● PROVIDED RECORDS:

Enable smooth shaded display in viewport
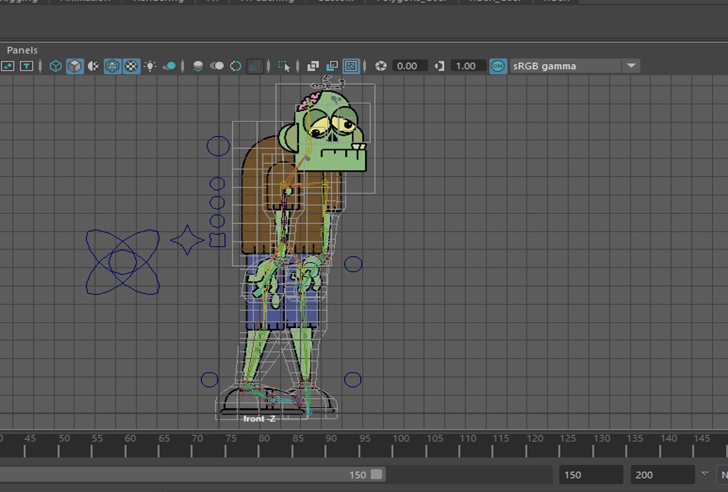[x=73, y=66]
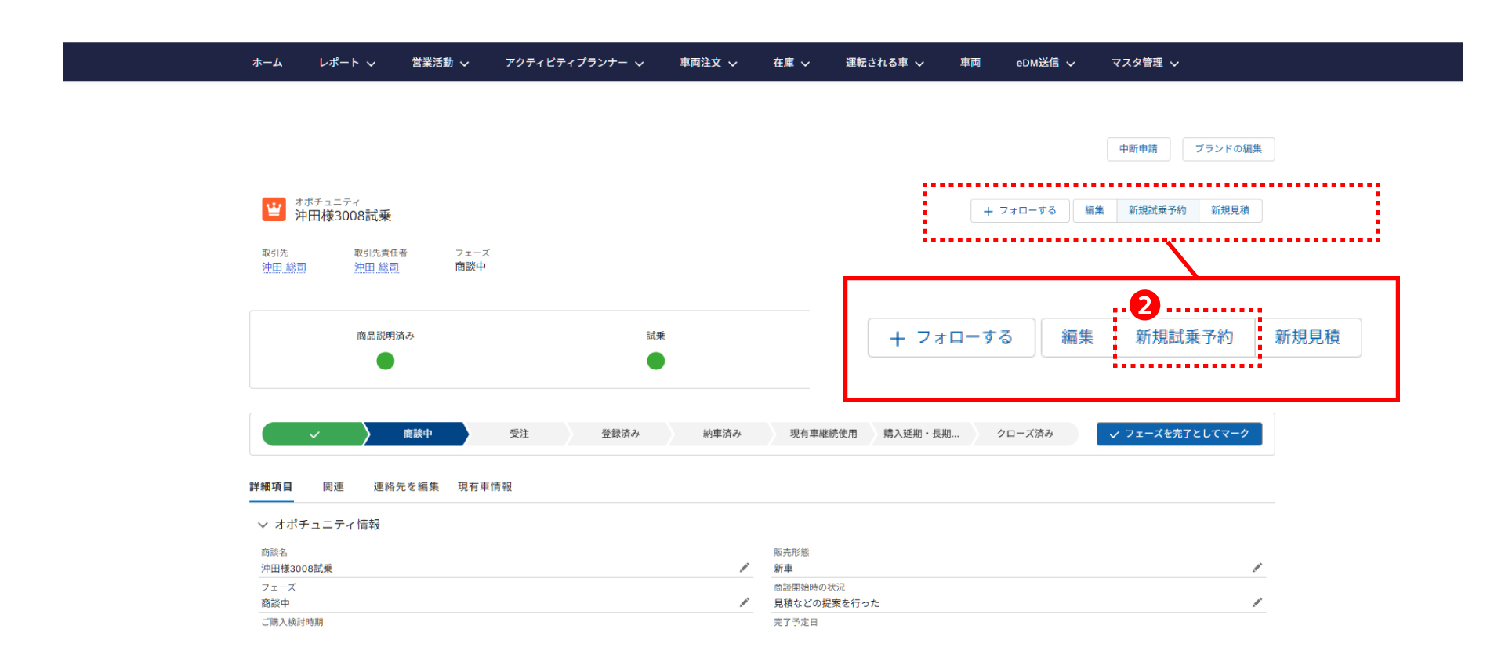Open the 現有車情報 tab
Screen dimensions: 1505x669
pos(484,487)
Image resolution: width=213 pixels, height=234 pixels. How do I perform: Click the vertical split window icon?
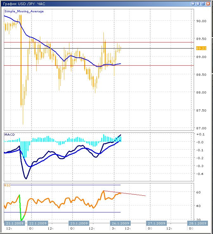click(193, 4)
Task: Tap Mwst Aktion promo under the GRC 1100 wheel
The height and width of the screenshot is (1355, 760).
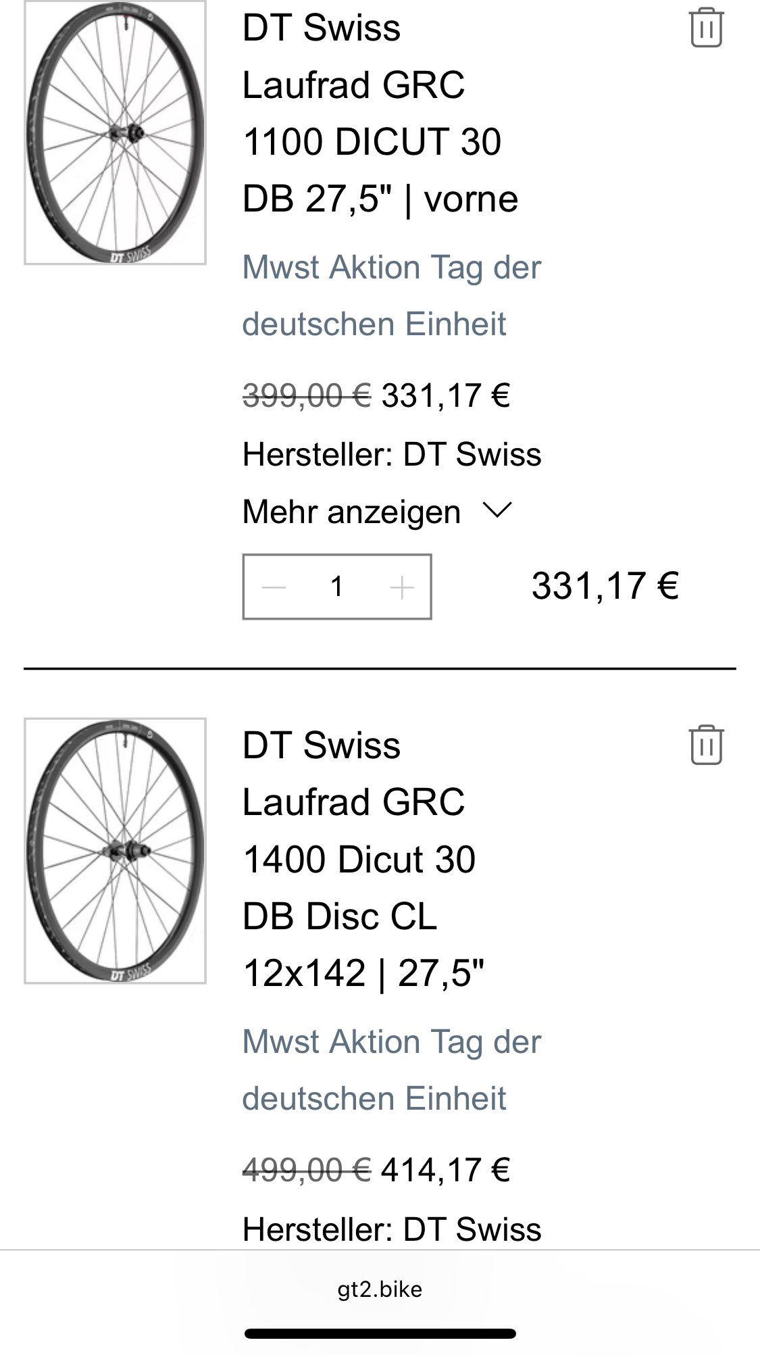Action: point(391,295)
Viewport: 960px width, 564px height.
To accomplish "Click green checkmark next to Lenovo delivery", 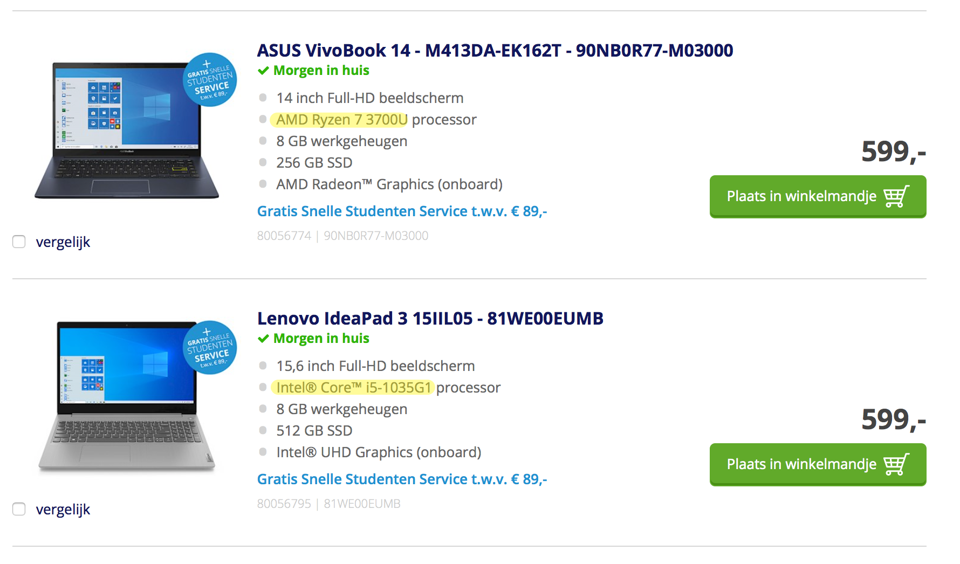I will [x=263, y=339].
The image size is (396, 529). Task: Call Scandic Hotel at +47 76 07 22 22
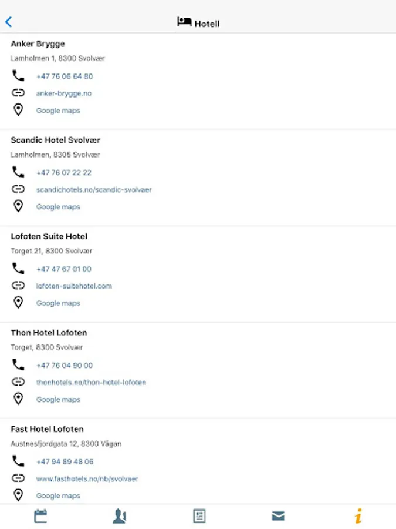(64, 173)
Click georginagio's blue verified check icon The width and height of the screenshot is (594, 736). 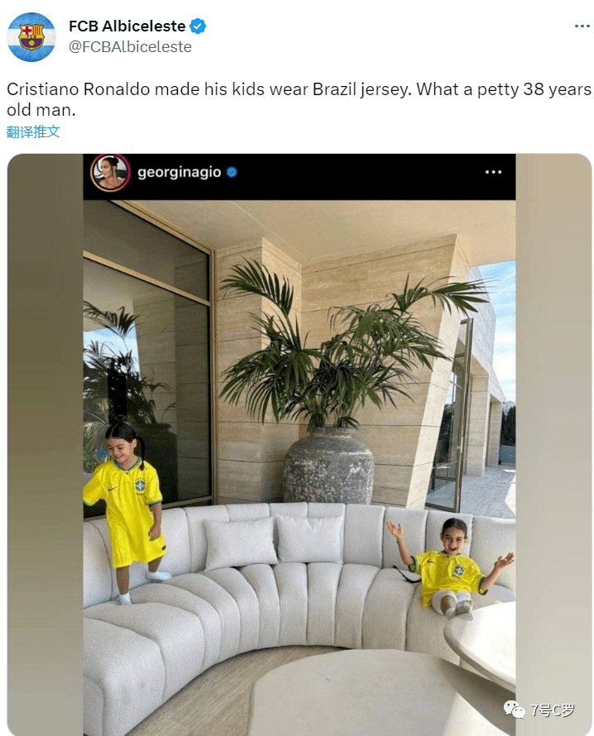(232, 172)
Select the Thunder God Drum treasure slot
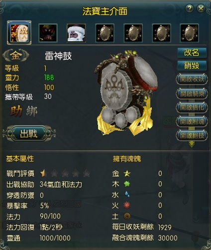The width and height of the screenshot is (211, 250). (x=19, y=33)
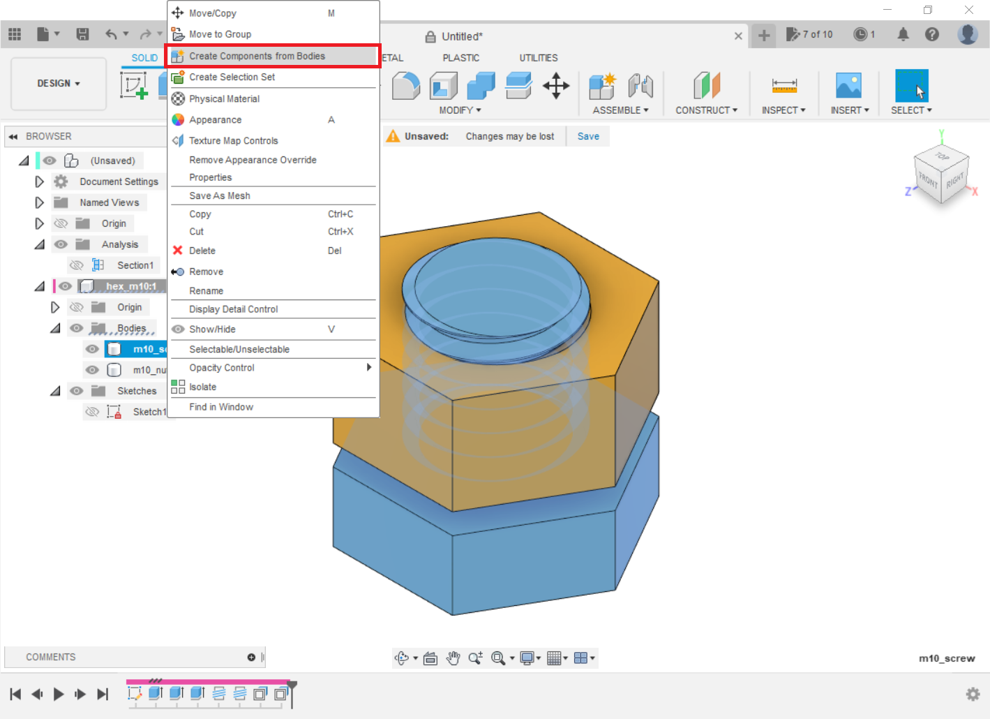The image size is (990, 719).
Task: Show the hidden Section1 analysis
Action: (x=77, y=265)
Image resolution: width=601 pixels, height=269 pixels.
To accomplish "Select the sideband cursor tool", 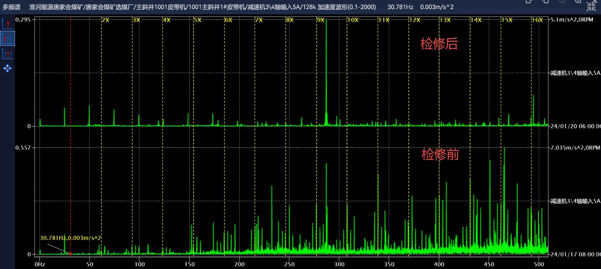I will pos(7,54).
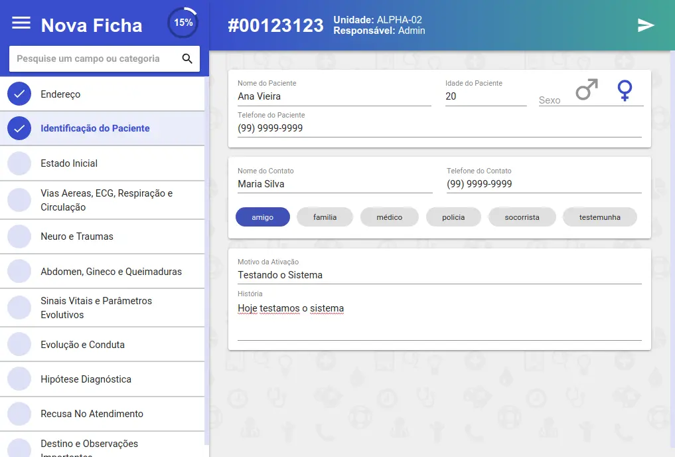Screen dimensions: 675x457
Task: Click the 'policia' chip button
Action: [x=453, y=217]
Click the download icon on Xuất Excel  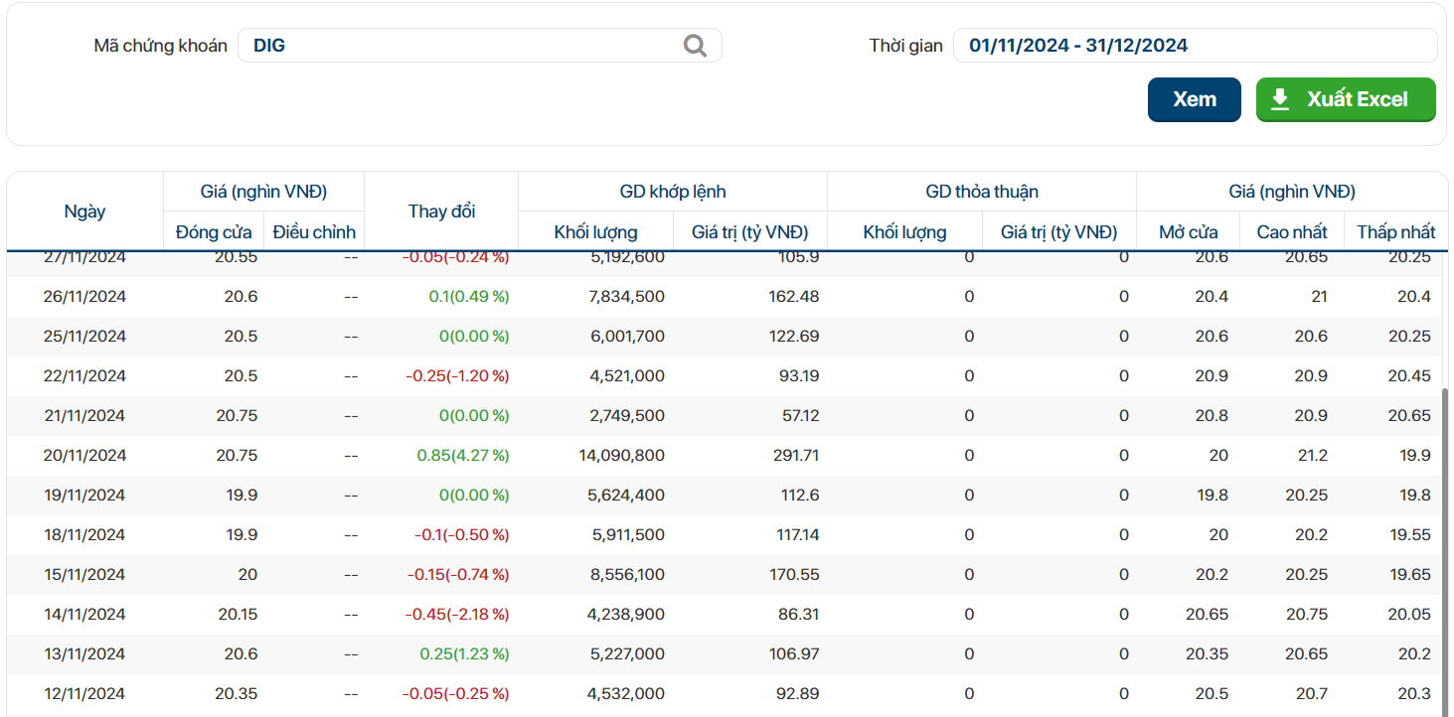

● YOUR GOAL:
Reproduce the listing above only between the lines holding "Image resolution: width=213" and "Viewport: 960px width, 564px height.", inclusive. Every line must match exactly, and pictures are dropped.

● ANSWER TO THE PROBLEM:
Image resolution: width=213 pixels, height=234 pixels. How do I perform: Click the vertical split window icon?
click(193, 4)
Task: Tap Mwst Aktion promo under the GRC 1100 wheel
The height and width of the screenshot is (1355, 760).
Action: point(391,295)
Viewport: 960px width, 564px height.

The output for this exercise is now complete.